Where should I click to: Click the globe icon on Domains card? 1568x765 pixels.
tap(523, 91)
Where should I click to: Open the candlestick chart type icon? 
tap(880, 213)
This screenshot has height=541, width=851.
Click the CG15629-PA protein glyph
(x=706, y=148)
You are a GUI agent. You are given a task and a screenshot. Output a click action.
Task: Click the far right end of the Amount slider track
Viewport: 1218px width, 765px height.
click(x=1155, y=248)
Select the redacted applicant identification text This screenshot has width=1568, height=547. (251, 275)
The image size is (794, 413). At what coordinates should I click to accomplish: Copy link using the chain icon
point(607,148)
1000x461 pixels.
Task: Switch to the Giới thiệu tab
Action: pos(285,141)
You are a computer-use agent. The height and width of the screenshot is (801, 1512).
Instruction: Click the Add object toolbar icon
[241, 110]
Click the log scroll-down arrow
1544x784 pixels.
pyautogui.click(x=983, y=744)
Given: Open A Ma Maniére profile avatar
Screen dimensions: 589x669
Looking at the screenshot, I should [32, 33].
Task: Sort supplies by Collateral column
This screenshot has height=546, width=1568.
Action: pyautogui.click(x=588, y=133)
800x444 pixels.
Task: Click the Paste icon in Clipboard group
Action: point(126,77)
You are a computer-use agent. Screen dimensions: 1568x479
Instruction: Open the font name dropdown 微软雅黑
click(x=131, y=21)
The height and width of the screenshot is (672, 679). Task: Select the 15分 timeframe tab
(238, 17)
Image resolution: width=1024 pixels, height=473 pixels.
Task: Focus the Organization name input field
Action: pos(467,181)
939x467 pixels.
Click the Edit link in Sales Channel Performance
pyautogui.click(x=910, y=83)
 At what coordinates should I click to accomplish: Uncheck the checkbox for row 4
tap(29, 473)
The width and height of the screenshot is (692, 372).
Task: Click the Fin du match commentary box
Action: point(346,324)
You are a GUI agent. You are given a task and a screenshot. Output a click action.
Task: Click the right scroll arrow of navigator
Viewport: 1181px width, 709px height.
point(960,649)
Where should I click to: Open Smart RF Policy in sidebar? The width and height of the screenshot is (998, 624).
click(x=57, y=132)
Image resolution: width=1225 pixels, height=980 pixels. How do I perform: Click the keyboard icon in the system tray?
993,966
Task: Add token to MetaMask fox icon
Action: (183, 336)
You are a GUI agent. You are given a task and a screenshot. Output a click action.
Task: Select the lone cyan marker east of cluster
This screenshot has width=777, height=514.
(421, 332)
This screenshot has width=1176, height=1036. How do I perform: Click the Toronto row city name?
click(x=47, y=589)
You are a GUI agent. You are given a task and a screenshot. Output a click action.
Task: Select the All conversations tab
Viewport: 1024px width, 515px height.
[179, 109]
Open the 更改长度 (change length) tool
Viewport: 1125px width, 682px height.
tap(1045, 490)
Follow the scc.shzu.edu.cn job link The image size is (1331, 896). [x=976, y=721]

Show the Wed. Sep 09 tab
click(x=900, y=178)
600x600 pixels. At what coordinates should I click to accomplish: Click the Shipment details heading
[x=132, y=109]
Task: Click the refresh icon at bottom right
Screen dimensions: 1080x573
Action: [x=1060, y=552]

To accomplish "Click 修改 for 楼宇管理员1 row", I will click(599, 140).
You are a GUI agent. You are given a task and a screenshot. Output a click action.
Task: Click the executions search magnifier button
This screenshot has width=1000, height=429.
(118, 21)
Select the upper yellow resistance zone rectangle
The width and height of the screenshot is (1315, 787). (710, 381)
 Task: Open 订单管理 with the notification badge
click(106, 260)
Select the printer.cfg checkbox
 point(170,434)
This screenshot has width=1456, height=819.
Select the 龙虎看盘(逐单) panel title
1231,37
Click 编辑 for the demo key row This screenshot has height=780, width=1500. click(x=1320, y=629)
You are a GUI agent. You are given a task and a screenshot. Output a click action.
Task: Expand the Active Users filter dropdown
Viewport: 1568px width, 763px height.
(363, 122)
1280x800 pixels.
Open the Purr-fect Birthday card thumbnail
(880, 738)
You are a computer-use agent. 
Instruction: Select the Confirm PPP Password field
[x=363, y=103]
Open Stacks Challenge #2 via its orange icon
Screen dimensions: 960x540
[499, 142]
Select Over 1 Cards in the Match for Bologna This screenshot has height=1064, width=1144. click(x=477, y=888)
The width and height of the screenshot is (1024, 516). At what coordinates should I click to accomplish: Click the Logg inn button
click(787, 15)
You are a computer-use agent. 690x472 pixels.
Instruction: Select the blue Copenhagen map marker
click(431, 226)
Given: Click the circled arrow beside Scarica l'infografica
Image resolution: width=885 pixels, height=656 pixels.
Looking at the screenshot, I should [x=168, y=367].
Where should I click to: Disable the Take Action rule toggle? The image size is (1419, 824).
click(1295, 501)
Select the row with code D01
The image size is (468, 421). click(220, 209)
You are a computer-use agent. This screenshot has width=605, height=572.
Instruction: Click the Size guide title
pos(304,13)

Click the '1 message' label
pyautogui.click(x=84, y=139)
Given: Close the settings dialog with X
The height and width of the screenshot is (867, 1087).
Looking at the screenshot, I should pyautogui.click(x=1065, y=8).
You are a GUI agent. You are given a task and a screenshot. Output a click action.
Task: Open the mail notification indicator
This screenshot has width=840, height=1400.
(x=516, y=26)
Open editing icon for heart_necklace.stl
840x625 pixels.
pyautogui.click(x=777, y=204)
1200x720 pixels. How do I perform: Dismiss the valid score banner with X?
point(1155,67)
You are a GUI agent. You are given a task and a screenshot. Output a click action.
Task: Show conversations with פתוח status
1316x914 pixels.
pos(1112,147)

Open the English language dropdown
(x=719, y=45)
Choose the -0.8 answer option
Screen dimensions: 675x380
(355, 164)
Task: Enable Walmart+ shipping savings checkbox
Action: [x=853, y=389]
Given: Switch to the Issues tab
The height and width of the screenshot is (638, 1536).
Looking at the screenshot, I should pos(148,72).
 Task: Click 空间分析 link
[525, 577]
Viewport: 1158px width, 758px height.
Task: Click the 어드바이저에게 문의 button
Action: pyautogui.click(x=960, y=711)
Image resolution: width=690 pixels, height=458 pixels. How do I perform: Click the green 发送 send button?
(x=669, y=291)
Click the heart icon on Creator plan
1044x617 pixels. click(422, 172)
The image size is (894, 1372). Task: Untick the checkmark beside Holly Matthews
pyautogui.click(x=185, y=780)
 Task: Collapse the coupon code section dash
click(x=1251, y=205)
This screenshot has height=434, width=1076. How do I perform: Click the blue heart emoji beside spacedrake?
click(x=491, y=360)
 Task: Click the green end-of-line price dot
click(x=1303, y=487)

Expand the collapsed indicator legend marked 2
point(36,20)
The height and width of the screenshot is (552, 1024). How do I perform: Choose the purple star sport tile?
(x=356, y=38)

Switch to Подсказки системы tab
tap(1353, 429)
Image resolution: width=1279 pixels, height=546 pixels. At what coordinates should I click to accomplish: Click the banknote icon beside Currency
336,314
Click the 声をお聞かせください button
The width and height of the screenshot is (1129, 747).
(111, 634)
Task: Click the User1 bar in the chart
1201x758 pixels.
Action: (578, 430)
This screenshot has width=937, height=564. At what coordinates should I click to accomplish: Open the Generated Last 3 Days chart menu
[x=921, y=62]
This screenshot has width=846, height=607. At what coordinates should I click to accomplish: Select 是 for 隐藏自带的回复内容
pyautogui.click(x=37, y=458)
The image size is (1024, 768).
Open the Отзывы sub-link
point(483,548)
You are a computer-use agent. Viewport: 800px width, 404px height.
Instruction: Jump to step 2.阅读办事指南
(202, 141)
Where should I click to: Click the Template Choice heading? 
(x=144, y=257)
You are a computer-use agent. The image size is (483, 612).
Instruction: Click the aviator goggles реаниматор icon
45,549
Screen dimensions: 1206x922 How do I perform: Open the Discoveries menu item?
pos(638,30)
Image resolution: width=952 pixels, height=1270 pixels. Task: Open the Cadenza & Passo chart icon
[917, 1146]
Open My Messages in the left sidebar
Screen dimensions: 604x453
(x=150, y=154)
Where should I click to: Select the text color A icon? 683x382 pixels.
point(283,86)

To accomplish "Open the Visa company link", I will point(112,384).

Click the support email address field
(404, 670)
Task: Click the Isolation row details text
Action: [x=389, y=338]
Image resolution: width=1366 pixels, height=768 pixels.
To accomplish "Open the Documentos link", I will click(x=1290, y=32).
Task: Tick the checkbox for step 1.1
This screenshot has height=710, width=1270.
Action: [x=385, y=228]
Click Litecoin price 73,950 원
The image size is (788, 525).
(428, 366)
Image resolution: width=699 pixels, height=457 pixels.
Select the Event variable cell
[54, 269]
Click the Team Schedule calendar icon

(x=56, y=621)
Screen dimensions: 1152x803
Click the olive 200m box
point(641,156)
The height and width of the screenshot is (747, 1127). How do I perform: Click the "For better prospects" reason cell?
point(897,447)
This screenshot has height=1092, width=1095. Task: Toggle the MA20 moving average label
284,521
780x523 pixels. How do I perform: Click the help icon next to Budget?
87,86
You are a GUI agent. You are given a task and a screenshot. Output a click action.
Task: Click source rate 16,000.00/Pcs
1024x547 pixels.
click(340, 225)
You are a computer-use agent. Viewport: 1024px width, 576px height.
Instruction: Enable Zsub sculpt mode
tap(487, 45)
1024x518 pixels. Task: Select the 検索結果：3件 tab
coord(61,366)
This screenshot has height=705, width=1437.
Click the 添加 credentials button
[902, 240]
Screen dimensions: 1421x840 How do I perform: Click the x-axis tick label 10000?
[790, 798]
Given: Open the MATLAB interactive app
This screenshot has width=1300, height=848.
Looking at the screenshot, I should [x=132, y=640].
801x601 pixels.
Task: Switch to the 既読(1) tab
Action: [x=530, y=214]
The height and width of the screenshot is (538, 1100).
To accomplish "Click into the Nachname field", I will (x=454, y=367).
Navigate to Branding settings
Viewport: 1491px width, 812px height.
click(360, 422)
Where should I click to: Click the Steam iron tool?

• Task directions:
In the listing above, find the line containing "Instruction: Enable Zsub sculpt mode" and the line containing "Given: Open the MATLAB interactive app", then retype both and every line between them exactly, with nothing else.

• Problem solution:
Instruction: Enable Zsub sculpt mode
tap(487, 45)
1024x518 pixels. Task: Select the 検索結果：3件 tab
coord(61,366)
This screenshot has height=705, width=1437.
Click the 添加 credentials button
[902, 240]
Screen dimensions: 1421x840 How do I perform: Click the x-axis tick label 10000?
[790, 798]
Given: Open the MATLAB interactive app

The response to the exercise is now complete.